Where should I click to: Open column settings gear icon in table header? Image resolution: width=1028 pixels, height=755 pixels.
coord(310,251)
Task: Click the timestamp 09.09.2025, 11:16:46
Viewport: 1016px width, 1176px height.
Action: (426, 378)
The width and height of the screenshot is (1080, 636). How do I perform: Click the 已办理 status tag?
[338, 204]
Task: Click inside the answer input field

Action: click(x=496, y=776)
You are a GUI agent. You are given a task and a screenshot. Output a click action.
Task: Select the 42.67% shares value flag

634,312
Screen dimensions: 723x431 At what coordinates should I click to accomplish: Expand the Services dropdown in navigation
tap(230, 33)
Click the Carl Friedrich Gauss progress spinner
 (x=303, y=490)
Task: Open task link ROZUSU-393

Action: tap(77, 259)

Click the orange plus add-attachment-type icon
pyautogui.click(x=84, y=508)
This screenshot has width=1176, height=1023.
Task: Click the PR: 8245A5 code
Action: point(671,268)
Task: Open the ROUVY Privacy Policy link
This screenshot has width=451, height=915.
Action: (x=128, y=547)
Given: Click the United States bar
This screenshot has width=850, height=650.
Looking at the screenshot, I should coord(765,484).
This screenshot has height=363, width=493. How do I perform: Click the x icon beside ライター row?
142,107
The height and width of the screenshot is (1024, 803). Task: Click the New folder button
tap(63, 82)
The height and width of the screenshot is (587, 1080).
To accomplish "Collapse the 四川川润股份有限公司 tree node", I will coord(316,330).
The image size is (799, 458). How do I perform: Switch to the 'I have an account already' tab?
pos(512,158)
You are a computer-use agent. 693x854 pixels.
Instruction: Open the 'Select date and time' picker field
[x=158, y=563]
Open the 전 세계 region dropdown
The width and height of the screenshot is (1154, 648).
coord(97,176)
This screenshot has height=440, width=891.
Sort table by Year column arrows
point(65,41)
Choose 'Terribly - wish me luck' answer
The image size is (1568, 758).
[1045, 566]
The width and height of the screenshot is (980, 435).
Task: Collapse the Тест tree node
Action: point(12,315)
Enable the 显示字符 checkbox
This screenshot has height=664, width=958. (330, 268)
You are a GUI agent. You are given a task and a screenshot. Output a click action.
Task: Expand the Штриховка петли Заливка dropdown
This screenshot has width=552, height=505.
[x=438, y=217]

WHAT YOU HAVE TO DO:
Nothing should be dropped: transcribe all the material exactly.

RESULT OF THE TASK:
Where should I click to: Open column settings gear icon in table header? Image resolution: width=1028 pixels, height=755 pixels.
coord(310,251)
Task: Click the timestamp 09.09.2025, 11:16:46
Viewport: 1016px width, 1176px height.
Action: (426, 378)
The width and height of the screenshot is (1080, 636). How do I perform: Click the 已办理 status tag?
[338, 204]
Task: Click inside the answer input field

Action: click(x=496, y=776)
You are a GUI agent. You are given a task and a screenshot. Output a click action.
Task: Select the 42.67% shares value flag

634,312
Screen dimensions: 723x431 At what coordinates should I click to accomplish: Expand the Services dropdown in navigation
tap(230, 33)
Click the Carl Friedrich Gauss progress spinner
 (x=303, y=490)
Task: Open task link ROZUSU-393

Action: tap(77, 259)

Click the orange plus add-attachment-type icon
pyautogui.click(x=84, y=508)
This screenshot has width=1176, height=1023.
Task: Click the PR: 8245A5 code
Action: point(671,268)
Task: Open the ROUVY Privacy Policy link
This screenshot has width=451, height=915.
Action: (x=128, y=547)
Given: Click the United States bar
This screenshot has width=850, height=650.
Looking at the screenshot, I should coord(765,484).
This screenshot has height=363, width=493. How do I perform: Click the x icon beside ライター row?
142,107
The height and width of the screenshot is (1024, 803). Task: Click the New folder button
tap(63, 82)
The height and width of the screenshot is (587, 1080).
To accomplish "Collapse the 四川川润股份有限公司 tree node", I will coord(316,330).
The image size is (799, 458). How do I perform: Switch to the 'I have an account already' tab?
pos(512,158)
You are a computer-use agent. 693x854 pixels.
Instruction: Open the 'Select date and time' picker field
[x=158, y=563]
Open the 전 세계 region dropdown
The width and height of the screenshot is (1154, 648).
coord(97,176)
This screenshot has height=440, width=891.
Sort table by Year column arrows
point(65,41)
Choose 'Terribly - wish me luck' answer
The image size is (1568, 758).
[1045, 566]
The width and height of the screenshot is (980, 435).
Task: Collapse the Тест tree node
Action: point(12,315)
Enable the 显示字符 checkbox
This screenshot has height=664, width=958. (330, 268)
You are a GUI agent. You are given a task and a screenshot. Output a click action.
Task: Expand the Штриховка петли Заливка dropdown
This screenshot has width=552, height=505.
[x=438, y=217]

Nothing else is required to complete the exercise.